10: Modern Monetary Theory madness

MMT claims “technical” underpinnings, but its key policy proposal has always been that much more public spending will be beneficial with no inflation risk. This was wrong. No more needs to be said.

What I’ve been reading and watching

  • Just after Jay Powell said the Federal Reserve would proceed “carefully” with monetary policy, signalling no desire for an imminent rate rise, financial markets decided to test the central bank’s resolve, raising 10-year government bond borrowing costs above 5 per cent.
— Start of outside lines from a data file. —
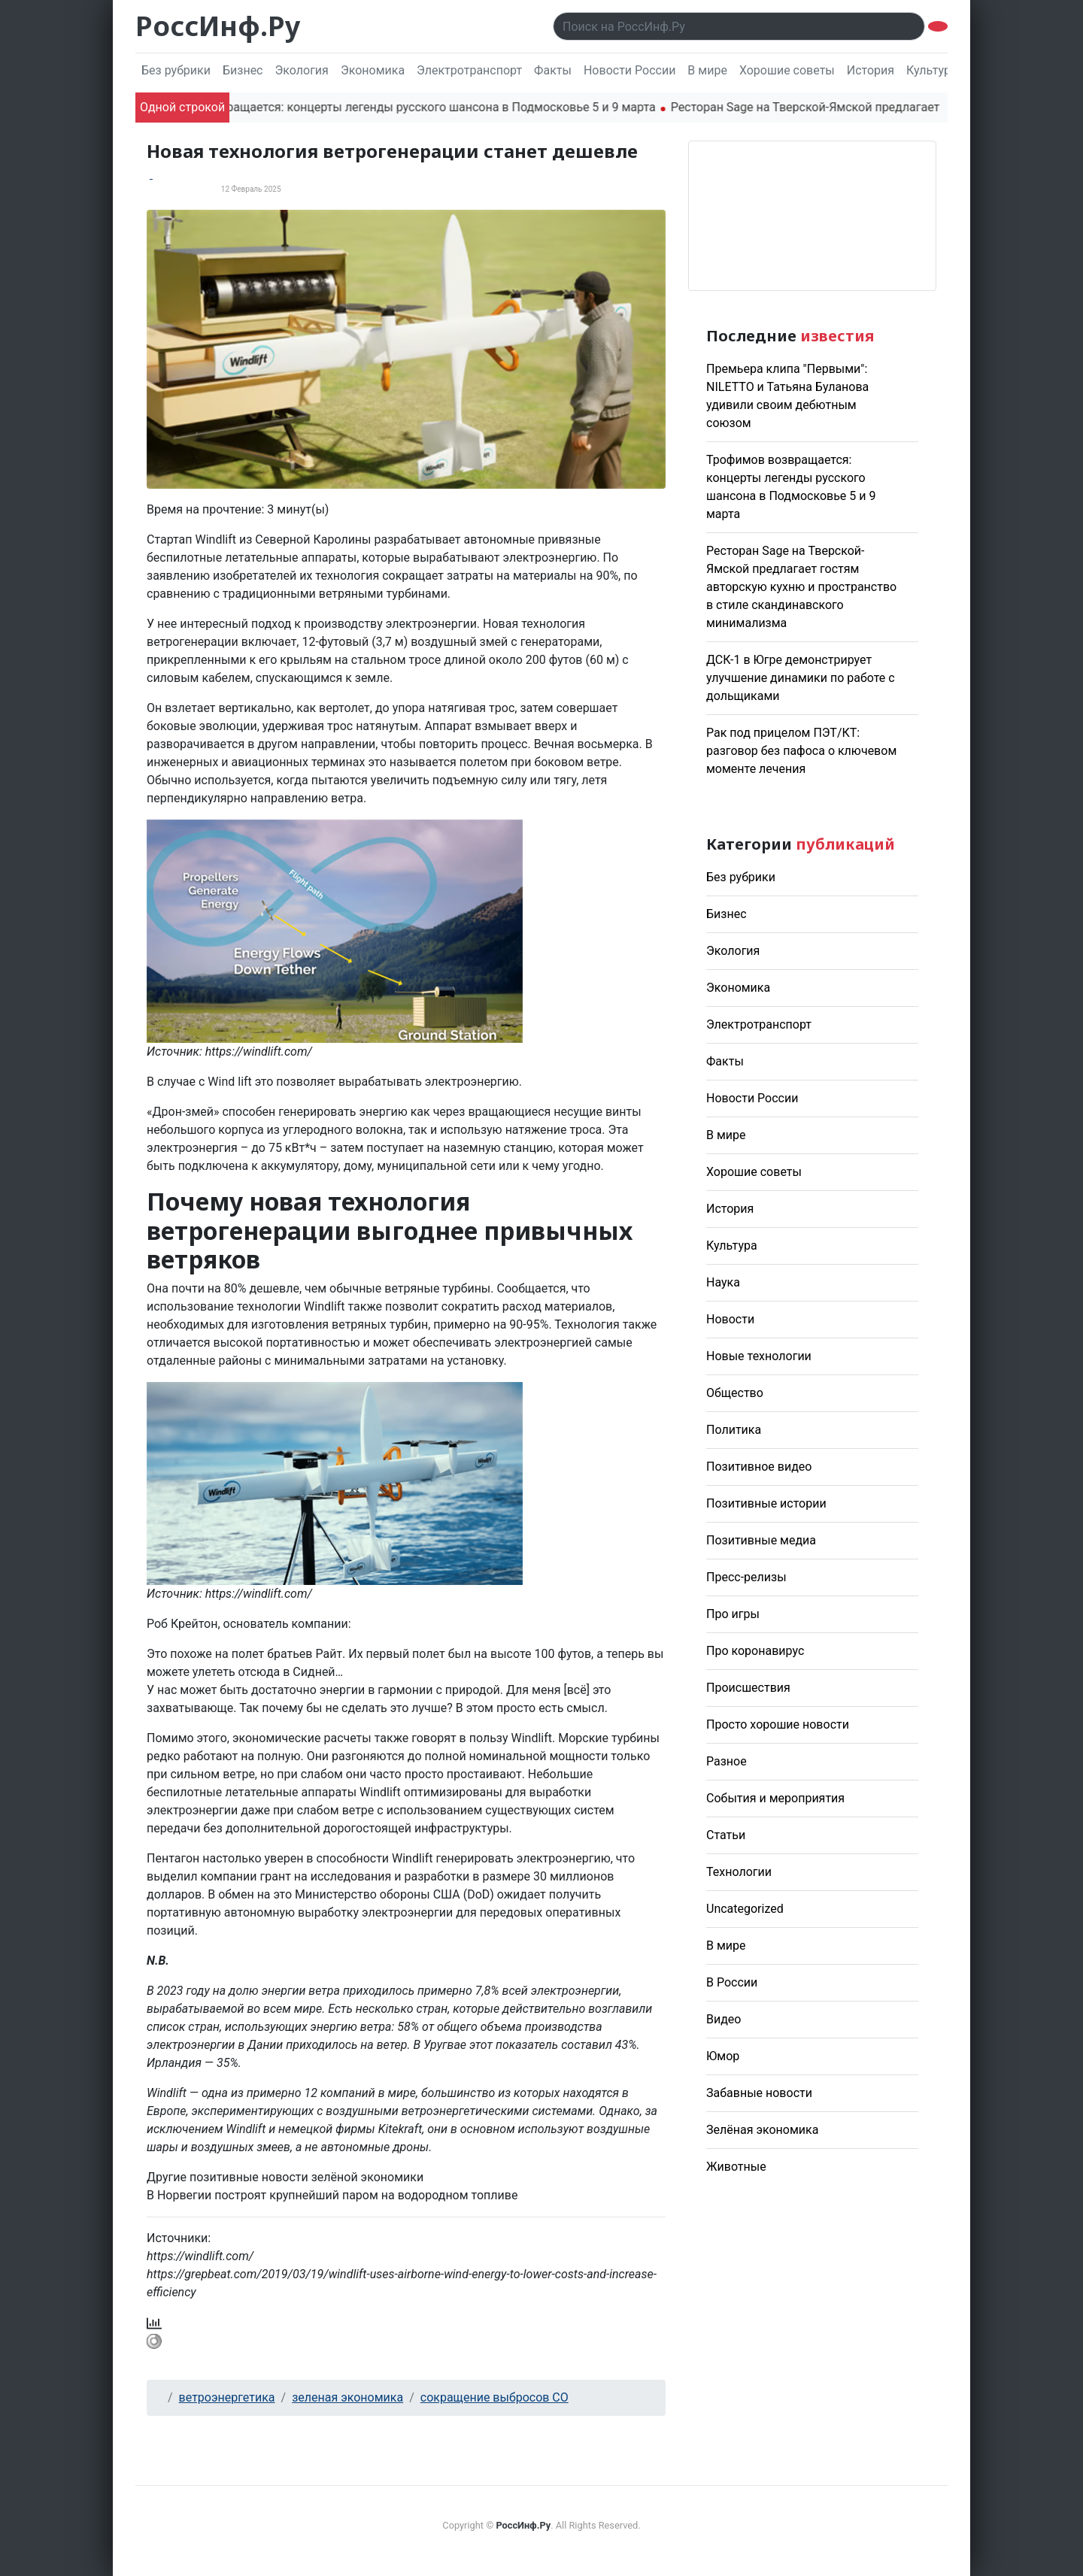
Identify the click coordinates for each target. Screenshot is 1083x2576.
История (870, 70)
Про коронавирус (755, 1651)
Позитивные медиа (761, 1540)
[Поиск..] (739, 26)
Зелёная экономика (762, 2130)
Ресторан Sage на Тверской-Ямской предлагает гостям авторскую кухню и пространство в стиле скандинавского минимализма (801, 587)
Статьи (725, 1835)
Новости (730, 1319)
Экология (301, 70)
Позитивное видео (758, 1466)
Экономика (373, 70)
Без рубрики (176, 70)
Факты (553, 70)
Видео (723, 2019)
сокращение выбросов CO (494, 2397)
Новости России (629, 70)
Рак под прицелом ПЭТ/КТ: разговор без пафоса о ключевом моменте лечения (801, 751)
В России (731, 1982)
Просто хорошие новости (777, 1724)
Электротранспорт (469, 70)
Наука (723, 1282)
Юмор (722, 2056)
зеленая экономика (347, 2397)
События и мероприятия (775, 1798)
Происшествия (748, 1687)
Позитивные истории (766, 1503)
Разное (726, 1761)
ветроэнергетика (227, 2397)
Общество (734, 1393)
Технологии (739, 1872)
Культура (931, 70)
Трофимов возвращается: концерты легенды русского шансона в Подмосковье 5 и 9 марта (412, 107)
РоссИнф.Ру (217, 26)
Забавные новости (759, 2093)
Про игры (733, 1614)
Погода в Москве (812, 215)
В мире (707, 70)
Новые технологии (758, 1356)
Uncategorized (745, 1909)
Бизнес (243, 70)
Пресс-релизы (746, 1577)
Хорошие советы (787, 70)
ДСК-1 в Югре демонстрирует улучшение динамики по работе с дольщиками (800, 678)
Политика (733, 1430)
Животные (736, 2166)
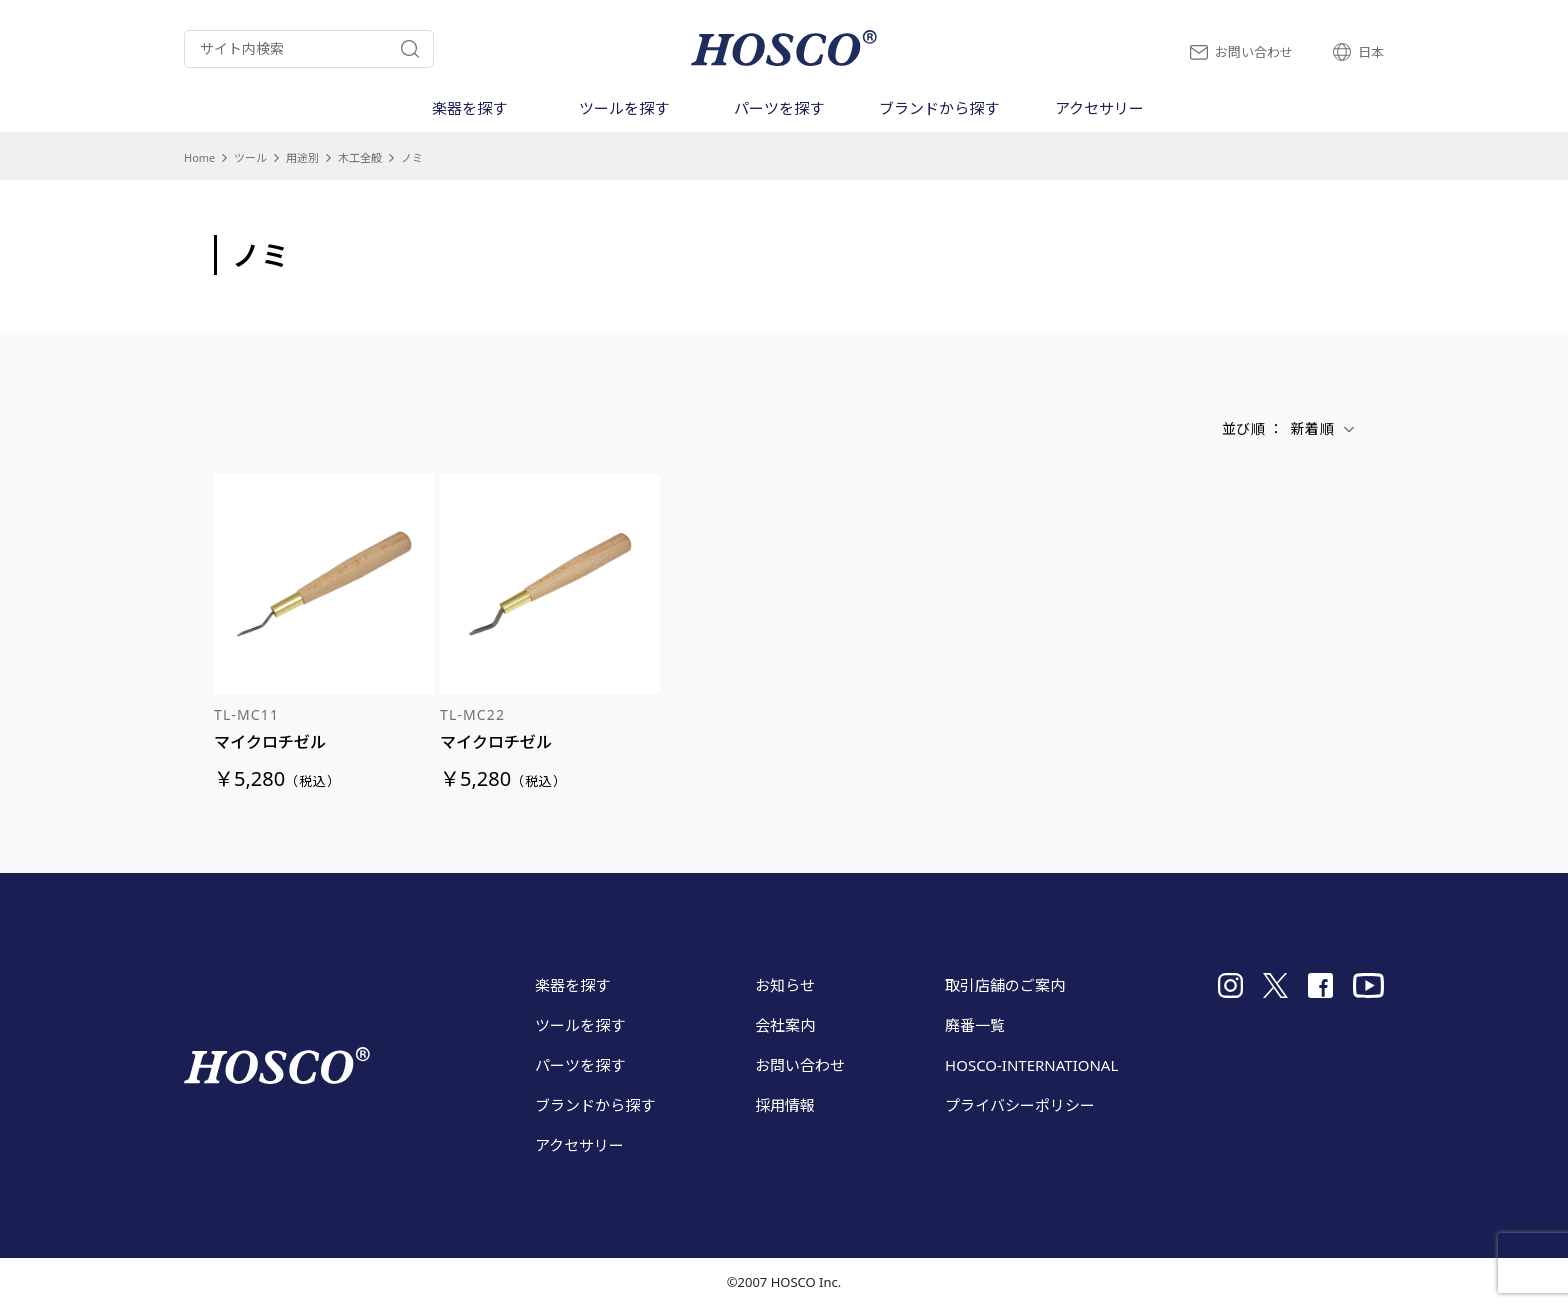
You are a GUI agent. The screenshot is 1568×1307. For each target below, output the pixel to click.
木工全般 (360, 157)
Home (199, 157)
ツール (250, 157)
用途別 (302, 157)
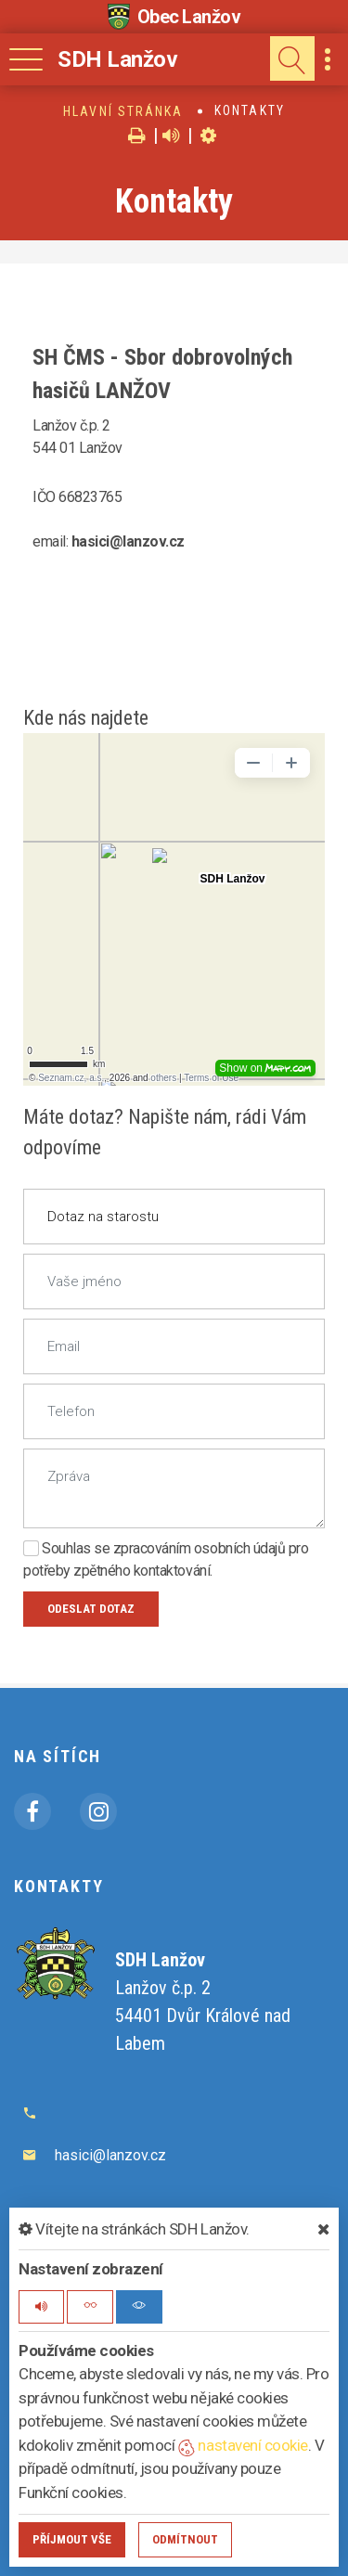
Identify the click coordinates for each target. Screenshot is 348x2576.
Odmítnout (185, 2539)
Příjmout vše (71, 2539)
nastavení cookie (243, 2445)
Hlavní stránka (123, 111)
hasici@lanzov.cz (110, 2155)
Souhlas (57, 1548)
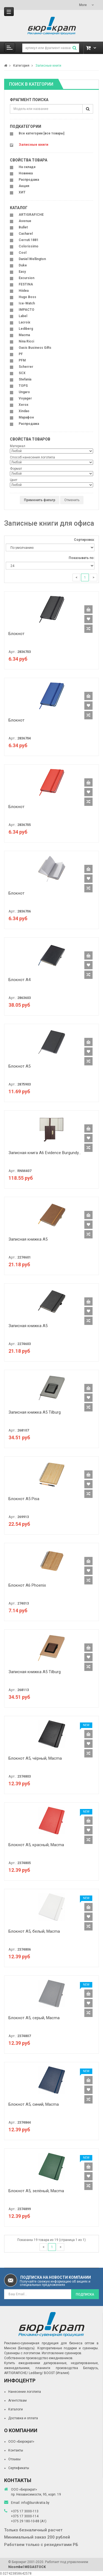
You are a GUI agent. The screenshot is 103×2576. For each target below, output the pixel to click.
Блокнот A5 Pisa (24, 1498)
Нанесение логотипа (24, 2392)
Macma (24, 335)
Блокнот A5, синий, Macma (34, 2104)
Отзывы (14, 2459)
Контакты (15, 2450)
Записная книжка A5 (28, 1239)
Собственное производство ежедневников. (38, 2358)
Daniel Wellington (32, 259)
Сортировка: (84, 540)
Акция (24, 186)
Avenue (25, 221)
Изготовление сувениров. (62, 2353)
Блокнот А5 (19, 1066)
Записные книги (48, 65)
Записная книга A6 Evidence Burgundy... (45, 1152)
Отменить (71, 500)
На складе (27, 167)
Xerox (23, 405)
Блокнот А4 (19, 979)
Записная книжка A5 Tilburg (35, 1412)
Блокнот (16, 633)
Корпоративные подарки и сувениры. (68, 2348)
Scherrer (26, 367)
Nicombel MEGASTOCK (27, 2567)
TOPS (23, 386)
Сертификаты (18, 2468)
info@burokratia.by (35, 2503)
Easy (22, 272)
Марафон (26, 417)
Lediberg (26, 329)
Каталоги (15, 2409)
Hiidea (24, 291)
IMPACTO (26, 310)
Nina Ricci (26, 341)
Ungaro (24, 392)
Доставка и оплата (23, 2418)
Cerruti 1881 (28, 240)
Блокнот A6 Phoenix (27, 1585)
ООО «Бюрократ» (21, 2441)
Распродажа (29, 180)
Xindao (24, 411)
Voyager (25, 398)
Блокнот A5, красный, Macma (36, 1844)
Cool (22, 253)
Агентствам (17, 2400)
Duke (23, 265)
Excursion (26, 278)
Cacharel (26, 234)
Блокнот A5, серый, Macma (34, 2017)
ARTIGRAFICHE (31, 215)
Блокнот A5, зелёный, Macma (36, 2190)
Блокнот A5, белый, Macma (34, 1931)
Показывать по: (81, 558)
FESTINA (26, 284)
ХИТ (22, 192)
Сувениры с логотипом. (22, 2353)
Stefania (25, 379)
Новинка (26, 173)
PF (21, 354)
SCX (22, 373)
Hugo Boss (27, 297)
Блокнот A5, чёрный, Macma (35, 1758)
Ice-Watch (27, 303)
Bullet (23, 227)
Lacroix (24, 322)
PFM (22, 360)
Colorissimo (28, 246)
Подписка (85, 2294)
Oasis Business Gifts (35, 348)
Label (23, 316)
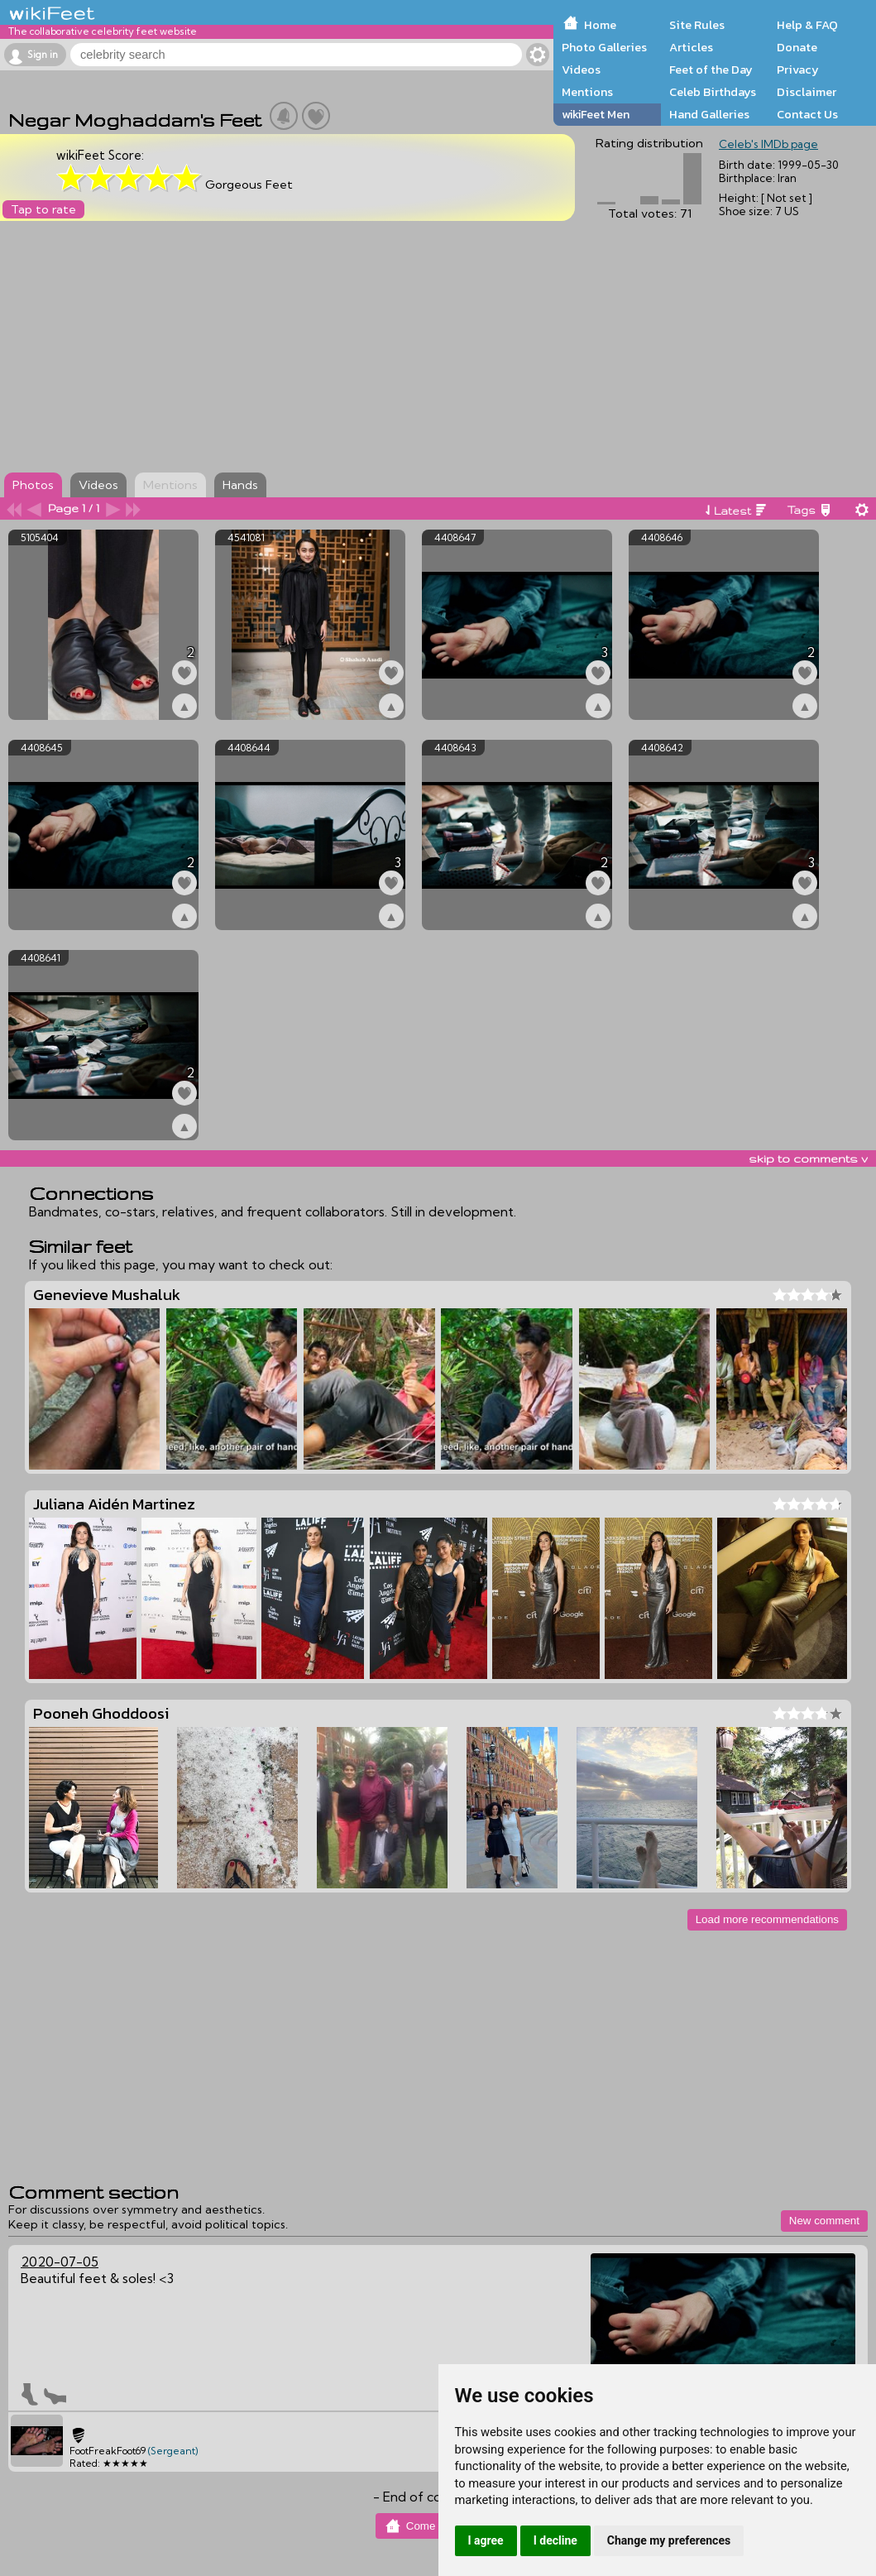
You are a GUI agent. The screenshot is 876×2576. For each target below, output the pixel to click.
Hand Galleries (709, 114)
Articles (691, 47)
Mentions (587, 92)
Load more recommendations (767, 1919)
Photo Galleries (604, 47)
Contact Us (807, 114)
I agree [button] (486, 2540)
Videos (581, 69)
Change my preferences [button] (668, 2540)
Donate (797, 47)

Fed forward guidance isn’t working.

  • One question about rising bond yields is whether these are a reflection of a better US economic outlook or a higher term premium. In this debate over things we cannot know, Unhedged asks the crucial question: is the term premium rubbish?

  • Yannis Stournaras, the Greek central bank governor, tells the FT that the ECB might be cutting rates by the middle of next year in a move that is bound to stoke simmering tensions within the governing council.

  • Over at Free Lunch, Martin Sandbu looks at Poland’s economic prospects following the victory of liberal economics in the election last week. Following Martin’s newsletter a key question hangs over the central bank — will Donald Tusk compromise its independence by removing its head, who supported the previous authoritarian government?

  • I was in Berlin last week moderating a panel of some of the world’s top academics on the future of work at the Handbook of Labor Economics conference. In a fascinating discussion, all agreed that maintaining tight labour markets was vital to employees’ prospects in the world of artificial intelligence.